▶ [The exercise] Gather every row from the items below that contains the word "line", and copy each of those rows.

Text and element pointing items
******************************

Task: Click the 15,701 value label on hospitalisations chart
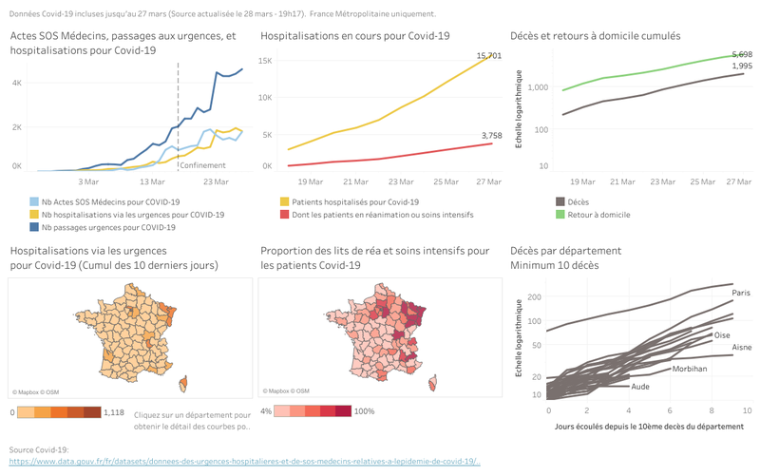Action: point(488,57)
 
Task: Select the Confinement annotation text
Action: point(201,165)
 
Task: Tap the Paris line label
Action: point(740,294)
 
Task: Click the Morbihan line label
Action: point(690,368)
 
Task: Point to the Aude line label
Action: point(640,387)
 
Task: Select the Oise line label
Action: point(721,335)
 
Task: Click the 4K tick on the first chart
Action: point(16,83)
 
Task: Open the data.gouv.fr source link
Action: point(244,462)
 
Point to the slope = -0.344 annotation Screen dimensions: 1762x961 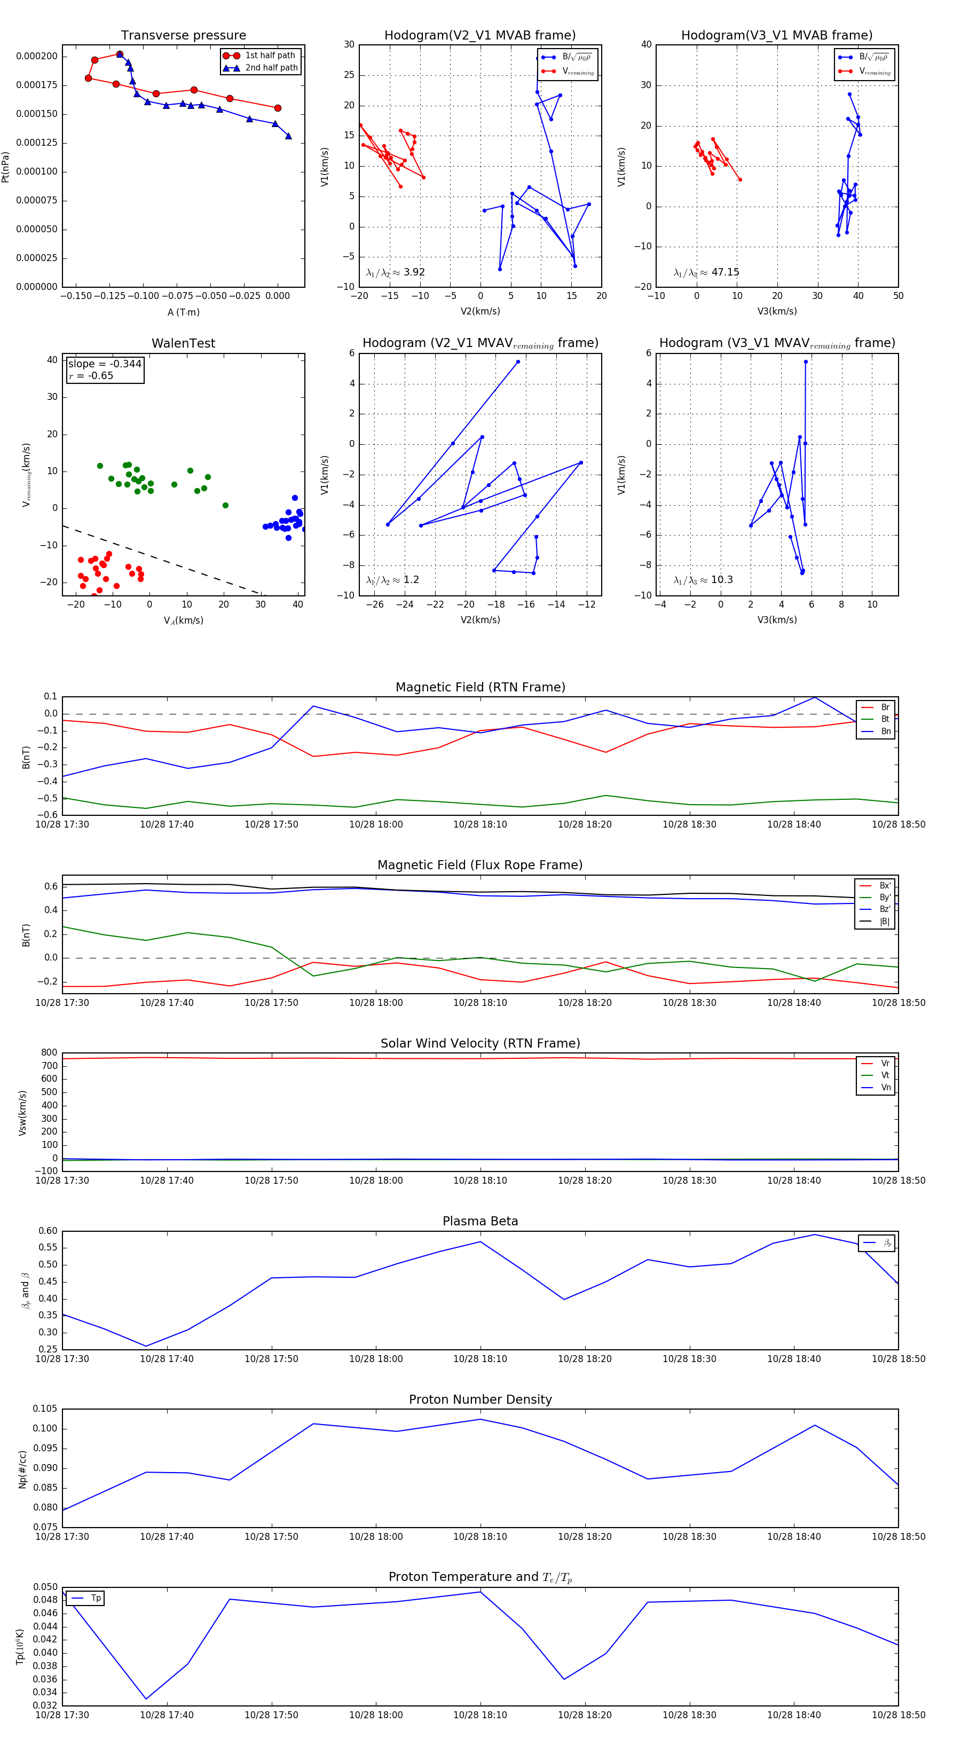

******************************

▶ [Answer to the task]
Task: Tap the Paris line label
Task: Click the Morbihan line label
Task: Point to the Aude line label
Task: Select the Oise line label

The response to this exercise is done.